Top 10 Database Security Issues to Avoid
Top 10 Database Security Issues
- Failure to scrub queries. Typically an issue with SQL based databases, the simplest but most common security issue is a simple failure to clean up SQL queries before they’re passed into the database. This single oversight is responsible for what is known as an SQL injection attack, where even novice hackers can simply submit a malformed query that can wreak havoc on the system. Simply adding a logic layer between incoming connections and the database that scans incoming queries and removes invalid requests such as “;DROP TABLE critical_table_name;” or similar.
- Inference. This is a tricky security issue that is often overlooked. What it means is the ability to ascertain secure information through queries of insecure or uncritical information. For example, a database that wishes to obscure the number of accounts with a certain privilege level may naively assign each account a unique, consecutive ID. By querying for every account that is accessible, the number of accounts that aren’t and even their unique ID’s can be inferred by the skips in the ID numbers.
- PEBKAC. This might be better suited to rank one, as it is the number one threat to database security. A completely valid user with critical privileges and a poor understanding of password security can jeopardize the entire database. This is amongst the hardest of security vulnerabilities to detect and regulate as even the savviest individuals will make mistakes and all that is required is one such oversight for the database to be compromised.
- Unnecessary Privileges. Similar to PEBKAC, simply handing users permissions they do not require is a major security risk that endangers critical data. User permissions must be tightly regulated to ensure database security.
- Unnecessarily Enabled Features. Most databases are designed with flexibility in mind, but that flexibility can serve as a vulnerability when features intended for different applications remain enabled in locations where they are not needed. By simply disabling all but the necessary features, a database can greatly improve its security.
- Not separating the web server from the database server. If your web server is ever compromised, you will be glad the database server is not bundled together with the site. By separating the web and database server(s); you can further restrict attacks, apply additional security precautions, and isolate potential data exposure/breaches.
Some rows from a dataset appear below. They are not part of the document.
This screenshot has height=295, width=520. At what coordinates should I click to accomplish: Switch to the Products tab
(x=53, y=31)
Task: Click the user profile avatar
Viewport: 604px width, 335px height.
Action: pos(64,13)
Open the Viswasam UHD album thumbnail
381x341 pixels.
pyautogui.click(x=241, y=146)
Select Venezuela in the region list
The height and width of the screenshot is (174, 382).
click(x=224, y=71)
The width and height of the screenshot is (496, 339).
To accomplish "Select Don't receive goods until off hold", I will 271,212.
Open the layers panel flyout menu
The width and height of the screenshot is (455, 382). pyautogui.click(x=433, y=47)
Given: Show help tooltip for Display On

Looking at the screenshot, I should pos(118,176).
New attacks can arise at any time, dividing the two functions will better insulate your information and allow you to apply additional security measures specific to your application vs. the database.
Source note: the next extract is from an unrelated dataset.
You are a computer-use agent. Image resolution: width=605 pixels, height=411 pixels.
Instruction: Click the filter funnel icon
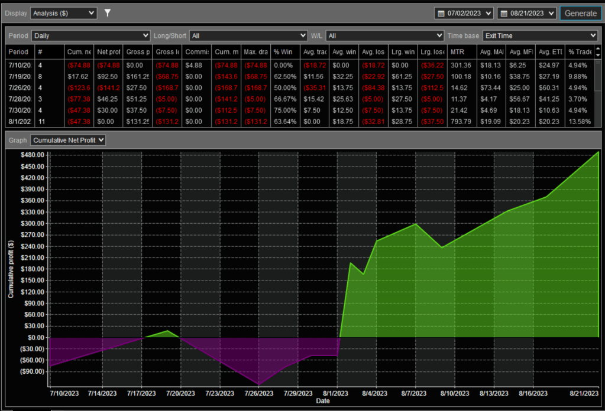(108, 12)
- Unencrypted Data. If the data is sensitive, it should be encrypted, hashed, and salted so that if and when some other vulnerability leads to an intrusion, the data retrieved cannot be directly put to use.
- Buffer Overflows. Another form of invalid input, this form of attack involves sending the database more data than it can process in such a way that the extra “spills over” into other parts of the program, creating an illegitimate access point for any number of functions.
- Privilege Escalation. This form of attack requires the attacker to have intimate knowledge of the database back-end. Various exploits of specific database implementations can allow a user to escalate their privilege and gain access to functionality reserved for trusted clients or administrators. Keeping database software up to date is the only effective protection against these attacks.
- Overconfidence. Database security is a paranoid business. No security measure is watertight and everything should be scrutinized and held suspect by the administrators of the database. A database of any size or importance can and will come under attack, and only by taking caution at every step and never making assumptions about the in place security measures can a database hope to remain secure.